▶ Documents d'étude
_ _ _

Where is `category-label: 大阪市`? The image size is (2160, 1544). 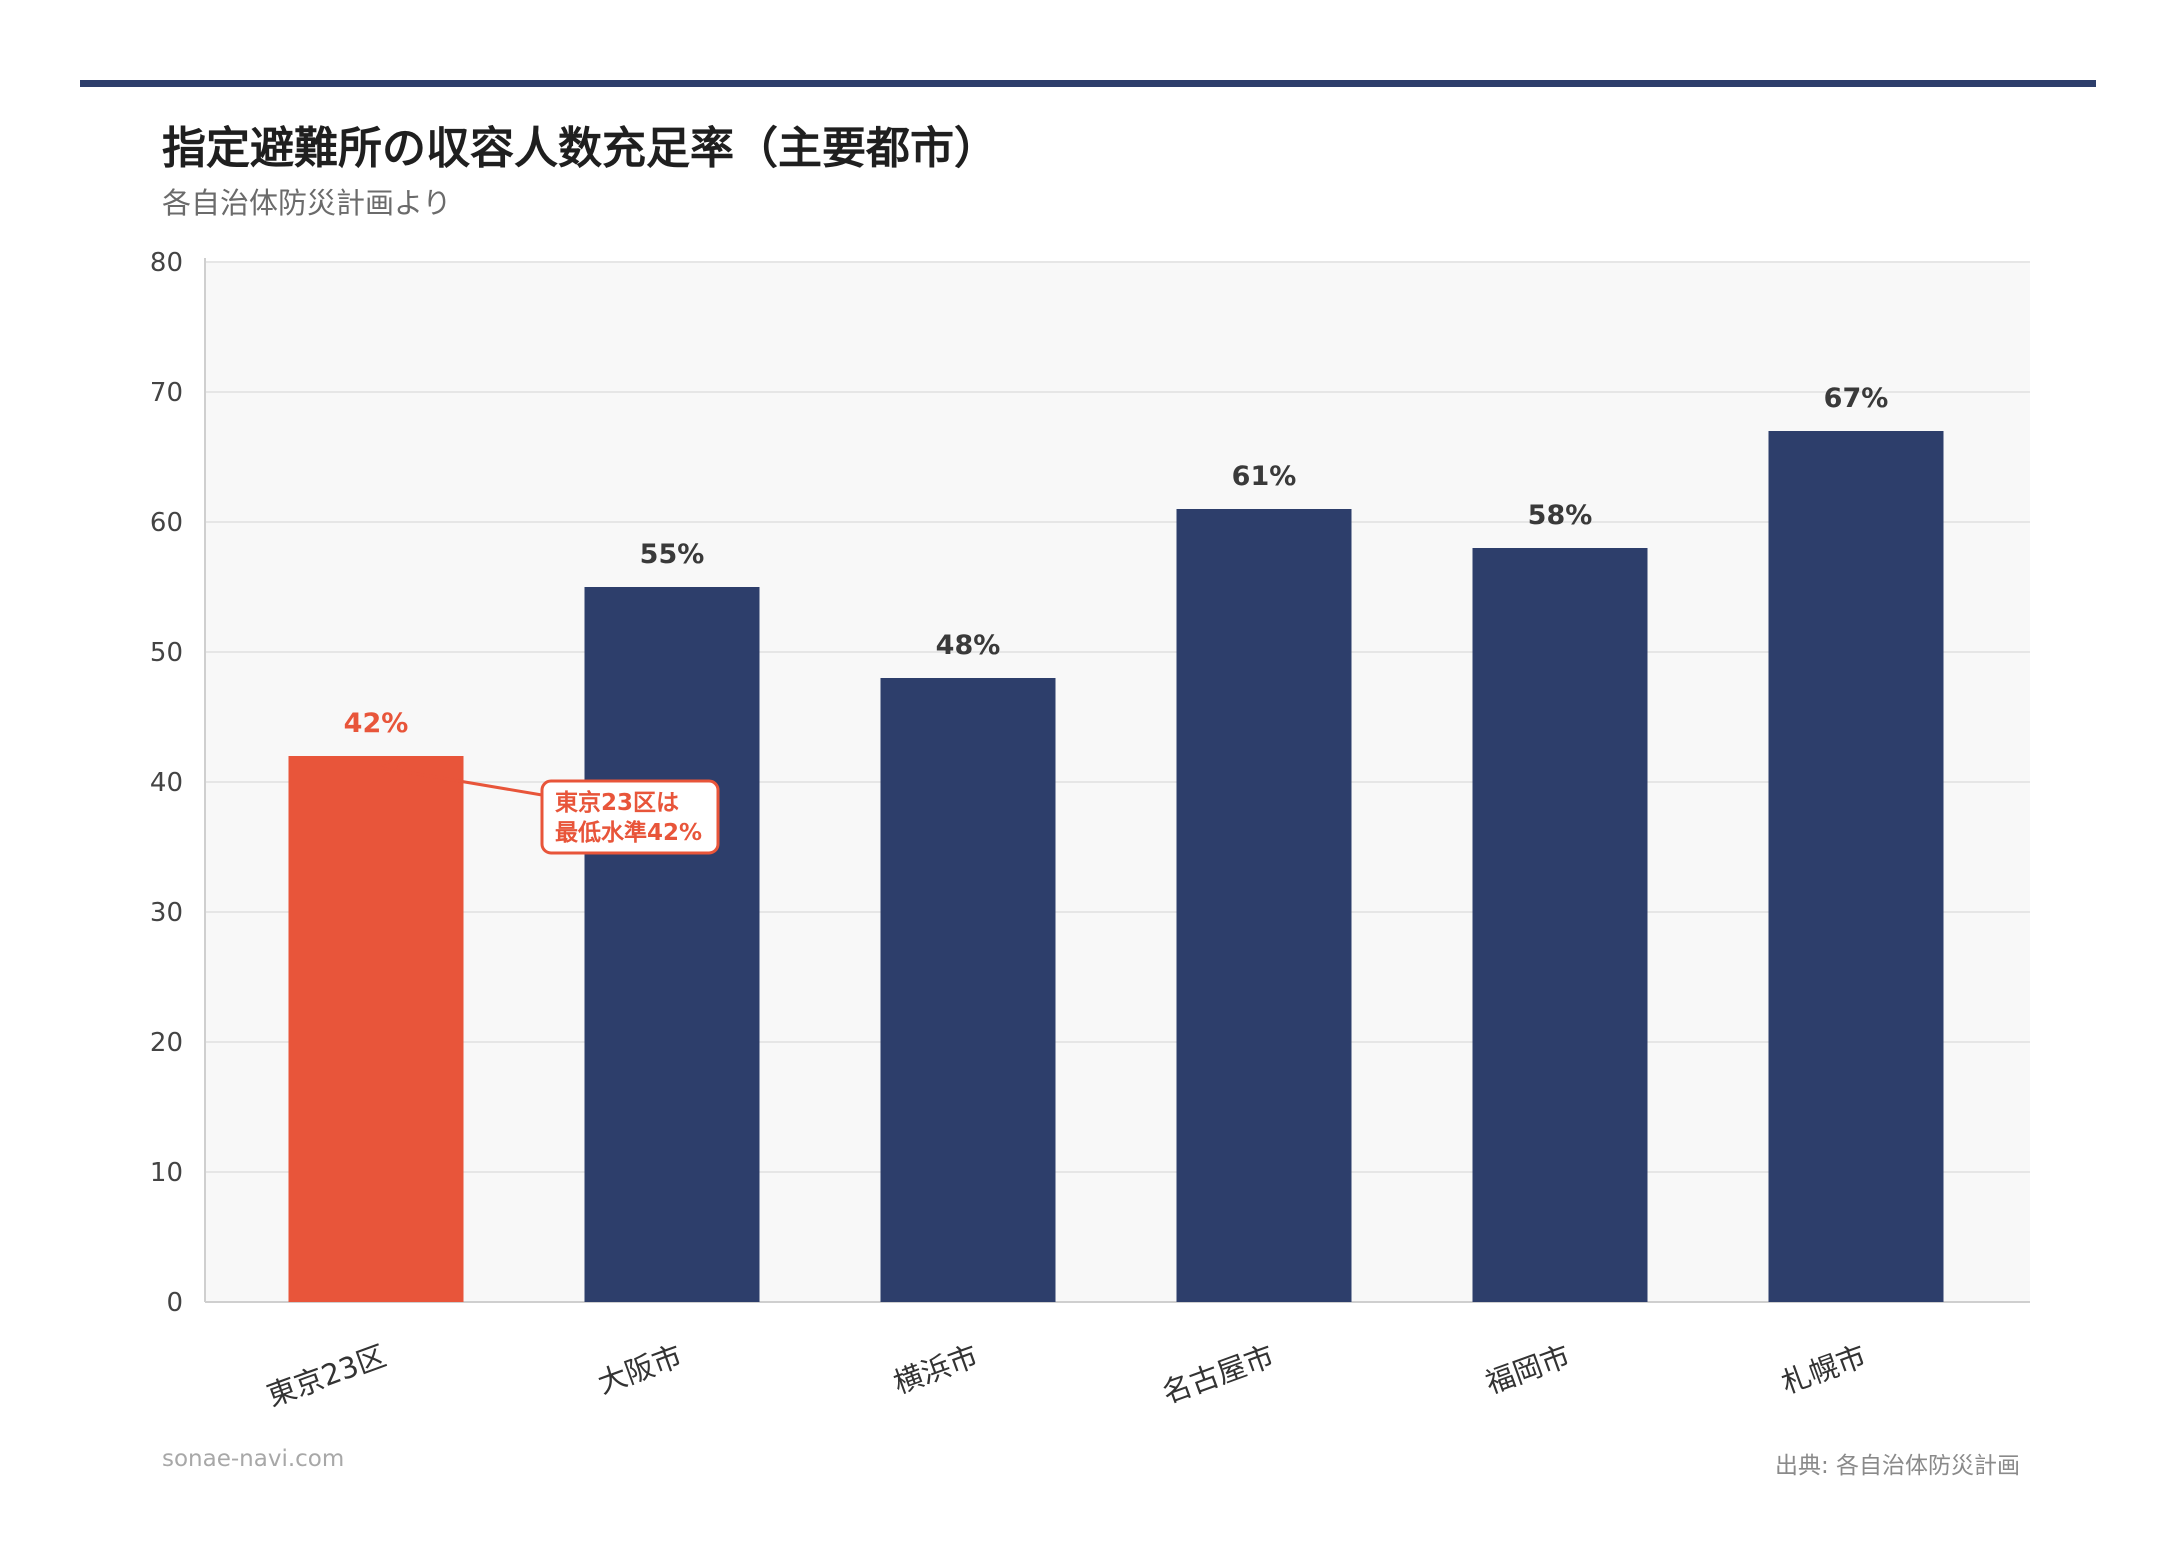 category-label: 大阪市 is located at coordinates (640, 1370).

_ _ _

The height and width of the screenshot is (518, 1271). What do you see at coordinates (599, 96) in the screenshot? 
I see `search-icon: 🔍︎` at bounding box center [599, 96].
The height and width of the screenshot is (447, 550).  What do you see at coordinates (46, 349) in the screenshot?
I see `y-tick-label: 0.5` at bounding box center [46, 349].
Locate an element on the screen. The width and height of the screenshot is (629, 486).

_ _ _

▶ Activité
Reproduisez à l'identique, s'il vous plaît, les lignes allant de celle qui contient « The height and width of the screenshot is (518, 1271). » à celle qui contient « center [46, 349]. », ces deux lignes comprises.

▶ Corrigé
The height and width of the screenshot is (518, 1271). What do you see at coordinates (599, 96) in the screenshot? 
I see `search-icon: 🔍︎` at bounding box center [599, 96].
The height and width of the screenshot is (447, 550).  What do you see at coordinates (46, 349) in the screenshot?
I see `y-tick-label: 0.5` at bounding box center [46, 349].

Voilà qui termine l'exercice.